My first printer on Linux was a Brother laser printer, and it worked well for me on both Windows and Ubuntu for about 8 years or so (until it began lighting paper on fire instead of print it it). I replaced this one with a HP Laser printer (forget exact model name) and oh boy, it was a complete mess to configure.
It soon became apparent that HP provided pretty good support for some of their models, and not others. I managed to it to work somehow, until one day after I upgraded to the latest Ubuntu version it refused to work at all. Shortly after this, I moved to EndeavourOS and the issue persisted.
I decided to replace it with a more modern HP Laser MFP 13x series which also had an onboard scanner, promised wireless printing and appeared to have good Linux support. Maddeningly it had the same problem.
HPLIP supports about 99% of printers extremely well (when I search Google, it appears that literally nobody on the internet has had my experience), and both of my printers appear to be in the 1% that are barely supported.
My printer is wireless, but when I type “hpsetup” into Terminal it did not detect my printer. My printer is also not in the list of supported HP devices on CUPS.
“Oh fine, but what about generic printer drives, you say?” HAHA. Yes, CUPS detected my printer but once I set it up it was all: " Unsupported format application/vnd.cups-pdf-banner", baby. Ghostscript and cups-filter were both installed, and offered no help at all.
According to some obnoxious and condescending posts on another forum, printer drivers are so last century and my printer should be able to operate “driverless”. However, when I tried a driverless set up it printed 50 pages of garbage ASCII along the margins of the pages. Driverless printing sure sounds good, but the way my printer chooses to interpret it, driverless means that is in the driving seat and can print any old random collection of letters, numbers and symbols it chooses to.
Finally, I discover the existence of and am able to install the hpuld package from AUR, which is out of date, but actually supports my printer. As it is out of date, I had strong misgivings but well what other choice do I have? While setting up the printer, CUPS bluntly informs me that drivers are so last century and they will not support printer drivers in future versions - oh dear.
The first direct result of installing these drivers was that my printer was no longer discoverable (uh, oh). I reset network manager and CUPS and it was discoverable - panic averted. Finally, four hours later I was able to configure my printer. Out of those four hours, I spent 3 resisting the urge to smash my printer. Thanks to patience, perseverance and no thanks to HP at all, I finally have a working device.
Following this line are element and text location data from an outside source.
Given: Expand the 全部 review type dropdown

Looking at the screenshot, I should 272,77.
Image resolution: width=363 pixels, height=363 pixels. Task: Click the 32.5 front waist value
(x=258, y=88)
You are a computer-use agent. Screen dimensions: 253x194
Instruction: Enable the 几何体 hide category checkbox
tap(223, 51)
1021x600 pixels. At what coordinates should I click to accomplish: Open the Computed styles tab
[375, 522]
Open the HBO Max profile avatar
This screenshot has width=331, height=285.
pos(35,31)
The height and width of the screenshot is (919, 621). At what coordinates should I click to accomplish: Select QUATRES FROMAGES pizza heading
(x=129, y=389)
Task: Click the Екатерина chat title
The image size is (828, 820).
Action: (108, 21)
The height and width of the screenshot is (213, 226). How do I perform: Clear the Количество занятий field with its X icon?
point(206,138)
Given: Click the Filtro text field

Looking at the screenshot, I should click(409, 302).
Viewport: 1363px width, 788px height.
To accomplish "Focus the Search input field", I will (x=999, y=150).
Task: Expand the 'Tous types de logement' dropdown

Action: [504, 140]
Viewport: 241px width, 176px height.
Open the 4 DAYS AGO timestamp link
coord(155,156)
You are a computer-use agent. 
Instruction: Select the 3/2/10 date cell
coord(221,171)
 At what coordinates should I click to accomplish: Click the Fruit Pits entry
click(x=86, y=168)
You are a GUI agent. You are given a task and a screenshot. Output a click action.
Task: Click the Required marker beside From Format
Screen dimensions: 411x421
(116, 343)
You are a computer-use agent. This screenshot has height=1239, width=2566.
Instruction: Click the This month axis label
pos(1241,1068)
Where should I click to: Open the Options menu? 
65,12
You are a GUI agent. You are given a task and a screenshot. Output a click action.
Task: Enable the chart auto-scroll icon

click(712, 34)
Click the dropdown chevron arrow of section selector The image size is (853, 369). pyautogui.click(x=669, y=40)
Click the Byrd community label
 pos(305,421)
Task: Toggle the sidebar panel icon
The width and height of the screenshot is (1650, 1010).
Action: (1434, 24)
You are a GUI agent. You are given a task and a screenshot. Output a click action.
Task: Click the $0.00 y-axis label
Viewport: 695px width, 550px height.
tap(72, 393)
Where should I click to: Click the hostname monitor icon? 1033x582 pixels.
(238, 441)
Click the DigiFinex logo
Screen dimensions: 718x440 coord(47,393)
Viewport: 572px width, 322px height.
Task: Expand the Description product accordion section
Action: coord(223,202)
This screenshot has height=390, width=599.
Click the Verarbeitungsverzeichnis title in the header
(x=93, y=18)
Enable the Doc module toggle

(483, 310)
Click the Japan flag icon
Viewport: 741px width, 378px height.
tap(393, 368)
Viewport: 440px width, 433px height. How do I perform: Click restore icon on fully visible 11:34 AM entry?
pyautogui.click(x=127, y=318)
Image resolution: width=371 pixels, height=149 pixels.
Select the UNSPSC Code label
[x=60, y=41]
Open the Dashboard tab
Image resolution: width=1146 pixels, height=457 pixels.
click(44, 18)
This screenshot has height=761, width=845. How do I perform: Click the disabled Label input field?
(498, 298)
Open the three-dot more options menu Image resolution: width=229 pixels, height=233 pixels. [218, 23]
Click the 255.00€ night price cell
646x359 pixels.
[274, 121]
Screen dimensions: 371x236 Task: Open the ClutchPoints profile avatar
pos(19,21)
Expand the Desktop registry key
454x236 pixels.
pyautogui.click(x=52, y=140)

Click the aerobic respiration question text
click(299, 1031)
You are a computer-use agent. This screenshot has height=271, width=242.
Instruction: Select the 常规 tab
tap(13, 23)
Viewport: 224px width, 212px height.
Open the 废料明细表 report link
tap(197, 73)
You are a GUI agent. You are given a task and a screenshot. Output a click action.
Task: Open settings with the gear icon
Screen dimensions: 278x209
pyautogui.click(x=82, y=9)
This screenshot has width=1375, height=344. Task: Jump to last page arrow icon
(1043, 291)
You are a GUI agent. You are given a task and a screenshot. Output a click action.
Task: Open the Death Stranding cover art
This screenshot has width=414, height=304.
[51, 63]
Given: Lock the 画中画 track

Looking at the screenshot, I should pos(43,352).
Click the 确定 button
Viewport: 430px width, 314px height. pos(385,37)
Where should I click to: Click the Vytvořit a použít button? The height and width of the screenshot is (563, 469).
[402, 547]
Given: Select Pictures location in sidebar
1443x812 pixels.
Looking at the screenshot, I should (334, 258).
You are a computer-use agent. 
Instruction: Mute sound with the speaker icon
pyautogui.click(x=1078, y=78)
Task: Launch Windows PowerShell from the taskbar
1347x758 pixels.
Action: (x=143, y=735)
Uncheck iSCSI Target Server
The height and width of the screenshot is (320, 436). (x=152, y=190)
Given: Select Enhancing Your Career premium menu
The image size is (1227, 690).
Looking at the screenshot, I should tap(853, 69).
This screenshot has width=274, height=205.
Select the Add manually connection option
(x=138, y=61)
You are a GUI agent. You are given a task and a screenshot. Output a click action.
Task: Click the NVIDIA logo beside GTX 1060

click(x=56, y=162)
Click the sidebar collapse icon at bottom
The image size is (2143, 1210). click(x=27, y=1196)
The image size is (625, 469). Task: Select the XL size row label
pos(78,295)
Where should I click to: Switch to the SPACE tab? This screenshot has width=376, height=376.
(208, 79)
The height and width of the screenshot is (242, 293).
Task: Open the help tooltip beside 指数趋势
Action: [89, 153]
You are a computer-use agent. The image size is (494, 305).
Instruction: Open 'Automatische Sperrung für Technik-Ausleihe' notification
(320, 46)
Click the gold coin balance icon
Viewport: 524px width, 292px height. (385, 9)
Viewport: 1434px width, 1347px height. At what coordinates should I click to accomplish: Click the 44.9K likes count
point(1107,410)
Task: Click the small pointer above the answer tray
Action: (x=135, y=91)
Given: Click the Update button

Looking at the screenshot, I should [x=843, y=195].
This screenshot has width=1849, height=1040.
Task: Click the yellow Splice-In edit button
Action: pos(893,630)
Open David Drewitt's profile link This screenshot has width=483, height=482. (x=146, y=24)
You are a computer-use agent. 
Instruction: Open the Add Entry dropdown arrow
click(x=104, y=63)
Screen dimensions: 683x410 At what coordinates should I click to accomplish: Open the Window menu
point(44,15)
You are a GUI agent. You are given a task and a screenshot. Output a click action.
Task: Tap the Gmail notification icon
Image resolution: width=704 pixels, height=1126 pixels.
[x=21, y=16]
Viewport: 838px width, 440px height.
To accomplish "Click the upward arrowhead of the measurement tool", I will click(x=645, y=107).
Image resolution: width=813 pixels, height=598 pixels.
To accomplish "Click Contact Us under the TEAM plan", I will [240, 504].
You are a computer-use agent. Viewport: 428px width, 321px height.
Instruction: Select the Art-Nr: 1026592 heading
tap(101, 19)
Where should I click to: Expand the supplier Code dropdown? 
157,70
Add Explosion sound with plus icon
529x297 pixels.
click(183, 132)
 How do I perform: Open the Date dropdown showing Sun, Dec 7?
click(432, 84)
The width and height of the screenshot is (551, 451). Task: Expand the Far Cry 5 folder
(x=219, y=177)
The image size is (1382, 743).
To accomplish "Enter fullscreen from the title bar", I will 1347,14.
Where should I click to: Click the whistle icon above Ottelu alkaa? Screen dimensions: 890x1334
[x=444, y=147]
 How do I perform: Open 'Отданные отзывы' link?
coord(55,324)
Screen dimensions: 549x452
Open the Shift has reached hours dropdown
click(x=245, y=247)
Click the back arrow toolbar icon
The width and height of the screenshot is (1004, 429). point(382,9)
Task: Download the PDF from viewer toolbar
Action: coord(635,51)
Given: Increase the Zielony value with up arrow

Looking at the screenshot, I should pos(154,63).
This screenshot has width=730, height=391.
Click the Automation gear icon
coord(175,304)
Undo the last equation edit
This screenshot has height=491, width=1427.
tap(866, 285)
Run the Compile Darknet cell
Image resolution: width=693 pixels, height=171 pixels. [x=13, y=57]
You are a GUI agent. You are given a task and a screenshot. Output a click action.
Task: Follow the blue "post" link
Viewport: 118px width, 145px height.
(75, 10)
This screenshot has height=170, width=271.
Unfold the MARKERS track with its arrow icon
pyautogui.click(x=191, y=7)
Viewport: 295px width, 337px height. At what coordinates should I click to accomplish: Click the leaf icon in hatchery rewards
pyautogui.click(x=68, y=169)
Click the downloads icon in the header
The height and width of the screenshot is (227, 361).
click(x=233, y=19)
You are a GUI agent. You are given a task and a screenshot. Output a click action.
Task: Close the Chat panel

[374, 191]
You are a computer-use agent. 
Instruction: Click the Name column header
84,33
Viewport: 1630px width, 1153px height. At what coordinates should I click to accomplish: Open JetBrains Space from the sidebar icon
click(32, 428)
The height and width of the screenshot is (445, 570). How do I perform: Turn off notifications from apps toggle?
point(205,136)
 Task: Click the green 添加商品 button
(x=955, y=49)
So what can I say? It at least appears that HP offers great driver support on Linux, however my luck in that regard has been nothing short of terrible. It also does appear that they did - at one point - create drivers that supported my device, but that they’re out of date (which is infuriating as I ordered my printer two weeks ago). Contrast this with when I got my Dad (Ubuntu user) a Brother printer last October, Ubuntu detected it right out of the box and no configuration was needed. Lest anyone say that this is because it was a n00b OS, and Endeavour being Arch and all provides more of a challenge - my wife’s Ubuntu laptop also had a very hard time detecting and configuring my HP printer, and had no such issue when I tested my Dad’s Brother printer on it. The only difference is that HP offers Ubuntu-compatible drivers on its website.
Has anyone else had a similar experience with HP printers?